The status quo that needs replacing is the flow of money in the ad economy. Media companies have been selling what belongs to others. Our time, attention, personal information. It’s a flawed economic model that has been maintained by the reality that consumers had been fragmented…a sea of powerless individuals. The Internet changes all that. The only value media companies provide to the ad economy is audience aggregation. We can aggregate ourselves now. I address this concept as it relates to Professor Clemons’ on my blog Consumers provide the goods and services that advertisers are buying. Give them a slice of the pie and the question of consumers wanting/needing/trusting advertisers goes away.


An interesting perspective. But I do see things a bit differently as a consumer.
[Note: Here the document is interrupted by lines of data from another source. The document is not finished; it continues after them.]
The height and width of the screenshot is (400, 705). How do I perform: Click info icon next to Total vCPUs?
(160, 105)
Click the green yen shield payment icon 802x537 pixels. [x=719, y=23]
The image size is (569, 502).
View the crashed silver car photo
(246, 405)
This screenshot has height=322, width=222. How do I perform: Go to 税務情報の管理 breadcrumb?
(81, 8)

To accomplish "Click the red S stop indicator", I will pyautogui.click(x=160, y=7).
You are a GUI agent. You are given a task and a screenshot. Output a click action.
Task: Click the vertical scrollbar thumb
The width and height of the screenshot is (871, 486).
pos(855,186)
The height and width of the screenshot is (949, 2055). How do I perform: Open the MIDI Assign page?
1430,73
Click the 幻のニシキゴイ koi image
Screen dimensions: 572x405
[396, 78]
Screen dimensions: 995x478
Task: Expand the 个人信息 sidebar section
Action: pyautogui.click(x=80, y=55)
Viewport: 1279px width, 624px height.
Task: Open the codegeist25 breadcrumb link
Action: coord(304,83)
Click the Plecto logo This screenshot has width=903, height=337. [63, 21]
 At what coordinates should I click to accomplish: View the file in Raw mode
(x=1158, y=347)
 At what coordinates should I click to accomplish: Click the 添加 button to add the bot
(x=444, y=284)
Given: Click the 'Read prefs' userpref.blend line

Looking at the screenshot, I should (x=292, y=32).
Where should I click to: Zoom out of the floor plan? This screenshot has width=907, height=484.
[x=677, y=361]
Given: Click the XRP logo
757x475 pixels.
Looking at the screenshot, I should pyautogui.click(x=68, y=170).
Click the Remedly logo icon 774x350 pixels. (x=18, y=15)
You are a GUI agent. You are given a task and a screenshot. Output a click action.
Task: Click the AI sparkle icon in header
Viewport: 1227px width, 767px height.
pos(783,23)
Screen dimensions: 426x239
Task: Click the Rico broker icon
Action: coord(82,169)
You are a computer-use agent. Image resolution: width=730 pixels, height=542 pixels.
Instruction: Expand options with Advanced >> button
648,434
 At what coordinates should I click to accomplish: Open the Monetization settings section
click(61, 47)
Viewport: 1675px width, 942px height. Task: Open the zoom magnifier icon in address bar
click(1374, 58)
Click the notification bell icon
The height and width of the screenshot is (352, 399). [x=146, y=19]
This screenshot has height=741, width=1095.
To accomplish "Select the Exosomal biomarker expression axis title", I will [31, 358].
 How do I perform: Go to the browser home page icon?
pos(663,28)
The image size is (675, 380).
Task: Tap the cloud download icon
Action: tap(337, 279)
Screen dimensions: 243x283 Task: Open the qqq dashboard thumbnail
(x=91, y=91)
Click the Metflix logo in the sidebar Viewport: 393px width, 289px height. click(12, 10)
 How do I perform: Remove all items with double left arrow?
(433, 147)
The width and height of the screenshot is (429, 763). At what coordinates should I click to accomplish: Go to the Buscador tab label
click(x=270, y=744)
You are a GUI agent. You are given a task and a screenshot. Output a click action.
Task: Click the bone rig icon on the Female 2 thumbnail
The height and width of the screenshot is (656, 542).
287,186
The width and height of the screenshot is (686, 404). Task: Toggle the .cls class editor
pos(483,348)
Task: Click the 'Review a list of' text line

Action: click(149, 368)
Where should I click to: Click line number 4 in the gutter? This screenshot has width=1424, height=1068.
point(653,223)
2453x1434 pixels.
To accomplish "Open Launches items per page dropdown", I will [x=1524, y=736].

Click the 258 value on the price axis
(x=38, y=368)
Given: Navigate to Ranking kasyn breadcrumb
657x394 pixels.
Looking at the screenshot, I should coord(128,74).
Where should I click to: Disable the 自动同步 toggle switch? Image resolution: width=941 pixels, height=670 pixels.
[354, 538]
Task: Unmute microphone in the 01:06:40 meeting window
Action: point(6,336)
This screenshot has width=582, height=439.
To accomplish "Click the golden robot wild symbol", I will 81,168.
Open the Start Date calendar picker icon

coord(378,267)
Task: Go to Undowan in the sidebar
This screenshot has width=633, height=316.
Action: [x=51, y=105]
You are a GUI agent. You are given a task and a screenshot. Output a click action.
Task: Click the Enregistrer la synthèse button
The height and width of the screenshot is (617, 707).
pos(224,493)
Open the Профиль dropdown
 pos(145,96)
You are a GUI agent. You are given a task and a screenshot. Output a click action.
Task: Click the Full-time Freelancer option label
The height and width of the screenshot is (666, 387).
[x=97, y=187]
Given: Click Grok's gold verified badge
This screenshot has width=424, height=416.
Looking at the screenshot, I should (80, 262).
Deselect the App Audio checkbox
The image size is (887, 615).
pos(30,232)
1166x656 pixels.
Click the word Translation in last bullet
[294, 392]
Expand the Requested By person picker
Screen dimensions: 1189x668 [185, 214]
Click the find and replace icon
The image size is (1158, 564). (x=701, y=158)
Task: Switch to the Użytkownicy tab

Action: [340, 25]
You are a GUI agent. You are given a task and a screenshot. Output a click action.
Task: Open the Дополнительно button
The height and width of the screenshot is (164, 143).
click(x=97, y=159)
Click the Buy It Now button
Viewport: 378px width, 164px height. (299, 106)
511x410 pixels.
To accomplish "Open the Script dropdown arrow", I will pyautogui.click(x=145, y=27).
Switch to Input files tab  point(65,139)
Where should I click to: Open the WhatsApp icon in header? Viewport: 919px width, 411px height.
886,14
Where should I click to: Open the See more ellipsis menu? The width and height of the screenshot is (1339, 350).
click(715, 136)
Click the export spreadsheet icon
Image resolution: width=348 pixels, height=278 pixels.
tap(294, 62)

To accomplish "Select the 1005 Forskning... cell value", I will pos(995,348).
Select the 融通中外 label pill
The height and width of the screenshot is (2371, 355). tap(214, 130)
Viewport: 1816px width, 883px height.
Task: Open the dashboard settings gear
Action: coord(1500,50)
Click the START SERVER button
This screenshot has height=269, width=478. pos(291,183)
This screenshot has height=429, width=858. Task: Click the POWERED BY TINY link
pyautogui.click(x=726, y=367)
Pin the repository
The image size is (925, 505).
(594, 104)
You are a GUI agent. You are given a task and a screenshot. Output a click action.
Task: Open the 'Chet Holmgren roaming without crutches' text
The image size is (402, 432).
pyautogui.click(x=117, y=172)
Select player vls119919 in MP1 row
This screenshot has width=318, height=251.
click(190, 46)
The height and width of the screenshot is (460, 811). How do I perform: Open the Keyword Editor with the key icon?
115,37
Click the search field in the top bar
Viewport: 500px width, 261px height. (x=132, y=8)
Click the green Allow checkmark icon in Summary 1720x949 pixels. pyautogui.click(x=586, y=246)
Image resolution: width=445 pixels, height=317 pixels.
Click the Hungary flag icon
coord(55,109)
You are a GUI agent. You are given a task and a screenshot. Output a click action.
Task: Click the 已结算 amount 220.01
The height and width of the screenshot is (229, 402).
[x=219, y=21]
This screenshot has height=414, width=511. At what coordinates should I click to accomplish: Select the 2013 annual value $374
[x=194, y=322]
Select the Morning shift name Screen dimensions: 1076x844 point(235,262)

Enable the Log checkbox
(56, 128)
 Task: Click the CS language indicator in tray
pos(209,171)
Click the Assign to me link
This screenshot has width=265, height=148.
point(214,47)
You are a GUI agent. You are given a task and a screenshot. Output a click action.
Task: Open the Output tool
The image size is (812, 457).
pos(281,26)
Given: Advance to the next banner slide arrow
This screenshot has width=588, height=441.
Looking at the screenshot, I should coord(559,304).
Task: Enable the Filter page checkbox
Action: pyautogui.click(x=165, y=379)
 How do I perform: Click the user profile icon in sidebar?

It’s nice that advertisers value my attention so much that they’d like to buy it, but I don’t necessarily want to sell my attention at market price. Unfortunately, the attention market isn’t very efficient. Advertisers buy attention in bulk and then pass their costs onto all consumers, whether they obtained my attention or not. Meanwhile, ad-supported services similarly sell attention in bulk, assuming that all consumers value it the same way and are interested in the same attention-for-services barter.

Just because consumers have what advertisers want does not mean that all of us should be expected to sell it to them–especially when the cost is coming right back at us in the form of higher prices. That’s a pretty bad deal for consumers, don’t you think? It’s only a win for consumers if advertising actually *provides* value to consumers, rather than just serving as a tax to subsidize ad-supported services.


One reality that needs to be accepted is that the average consumer sees more than 1 million ads per year and there’s really nothing much they can do about it. Saying I don’t want to see advertising is like saying I don’t want to sit in traffic. There are some options, but they aren’t very realistic.

So my solution is a bit of a “can’t beat em join em” approach. And to support your point, I am not suggesting that consumers should be *expected* to sell access to them. I am suggesting that consumers should be *empowered* to sell access to themselves. If you don’t want to, you don’t. And you don’t get paid. If you do want to, you can. A side benefit of this approach is expected improvements to the effectiveness of advertising.

Consumers win. Advertisers win. The middle man loses.


Actually, you analogy is an interesting one. A lot of the traffic that people experience reflects their priorities–many people choose to arrange their lives in such a way that trades off a longer commute (and more traffic) for other factors. Other than death and taxes, most of our inconveniences are at least partly reflective of our choices.

I personally don’t see many ads, because I find them annoying enough to arrange my content consumption life in a way that avoids them. And I don’t even feel like I make any major sacrifices to do so. A key factor for me is online ad blocking–and I readily concede that mass adoption would trigger an arms race. What I don’t know is who would win, but I believe it’s easier to block ads than to block ad blockers.

I don’t object to empowering people to sell access to themselves. It’s a free country–as in free speech, not free beer. Indeed, I suspect that such a market would attract more attention from both sides if advertising were opt-in. There’s your win-win.


I agree with your post. I think Clemons makes some excellent points in his article.

It’s true, and it’s always been true, that consumers don’t want/trust ads. Ads exist to persuade us, not to provide helpful information.

The difference with the Internet is that we no longer have to stomach ads; we are active users, and we have access to superior information, in the form of user-generated reviews and feedback.